In response to your inquiry regarding euthanasia training sponsored by the Utah Animal Control Officers Association held on June 9, 2021.
When the decision is made that euthanasia is the only option, it is critical to ensure it is performed as humanely as possible. Direct injection of sodium pentobarbital (referred to as euthanasia by injection, or EBI) is the most humane method available because it causes rapid loss of consciousness and an immediate inability to feel pain.
Animal advocacy groups, including the Humane Society of the United States, have moved to eliminate other methods of euthanasia in favor of EBI. Proposed legislation includes provisions requiring biennial training and certification for animal control officers, shelter technicians, and all persons who conduct or assist with euthanasia.
As an example, refer to Utah S.B. 237:
11-46-402. Animal shelter euthanasia training — Documentation.
(1) If an animal shelter euthanizes animals, the animal shelter shall:
(a) adopt a policy for euthanasia that mandates procedures that comply with the applicable provisions of this part;
(b) adopt a euthanasia training program; and
(c) require each person who conducts or assists with euthanasia to attend the training program biennially.

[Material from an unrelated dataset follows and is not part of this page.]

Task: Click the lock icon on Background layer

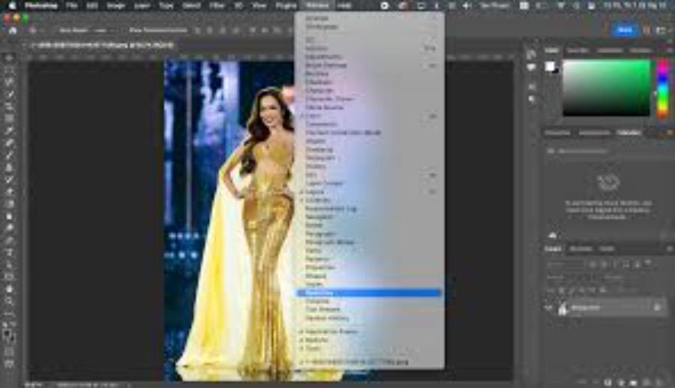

(2) A policy and training program described in Subsection (1) shall be reviewed and approved by a veterinarian who is licensed in accordance with Title 58, Chapter 28, Veterinary Practice Act.
(3) The animal shelter shall maintain a record of training dates and who attended.
To meet these provisions and additional requirements established by the Utah Department of Public Licensing, euthanasia training and certification must take place and our animal control officers must participate biennially.
As a city I believe we have a duty to provide the highest quality and standards of training for our staff. This is to include “hands-on” instruction by an approved and licensed veterinarian.
Just as medical students’ study and train with human cadavers, “hands-on” euthanasia training includes animal participation. Participating animals in such trainings are carefully evaluated shelter staff, an independent veterinarian, and even rescue organizations who would have declined to intervene and provide other options. The animals are not adoptable and otherwise fit specific criteria requiring humane euthanasia in accordance with AVMA guidelines.
This was the case with the animals described in your email. After being evaluated and deemed unadoptable by the Humane Society and additional rescue organizations, they were transferred to UACOA where they were also evaluated by an independent veterinarian. They were deemed suitable for euthanasia by that licensed professional for this essential and required training.
I recognize that euthanasia is a sensitive subject for many people. But I know it to be an essential service to provide a community that expects our animal control to prevent unnecessary suffering and what would otherwise be cruel and inhumane situations or conditions.
I join in the statement of the HSUS that:
“The humane euthanasia of an animal requires five basic elements:
3.Technical skills developed through training and experience.
4.Appropriate application of the most state-of-the-art drugs, equipment, and techniques available.
5.Wisdom to know when euthanasia should, and should not, be performed.”
I believe the Utah Animal Control Officers Association is committed to provide training opportunities that bring these five attributes into focus so that those entrusted with the care of sheltered animals have the knowledge, skill, equipment, and insight to serve their needs, even if this means ending their suffering through euthanasia.
No one in the animal care profession wants to perform euthanasia, but the people who take on this emotional and unwelcome task owe it to the animals to do it well. We owe it to the residents of our city to provide compassionate, skilled, and knowledgeable staff capable of providing humane end of life services when required.
Criticism of these animal care professionals, instructing veterinarians, and participating shelters or organizations are counterproductive to our shared goals of limiting the need for euthanasia and providing the best in humane outcomes for animals in our community.
I hope this provides some context and understanding for the essential training held in recently in our community.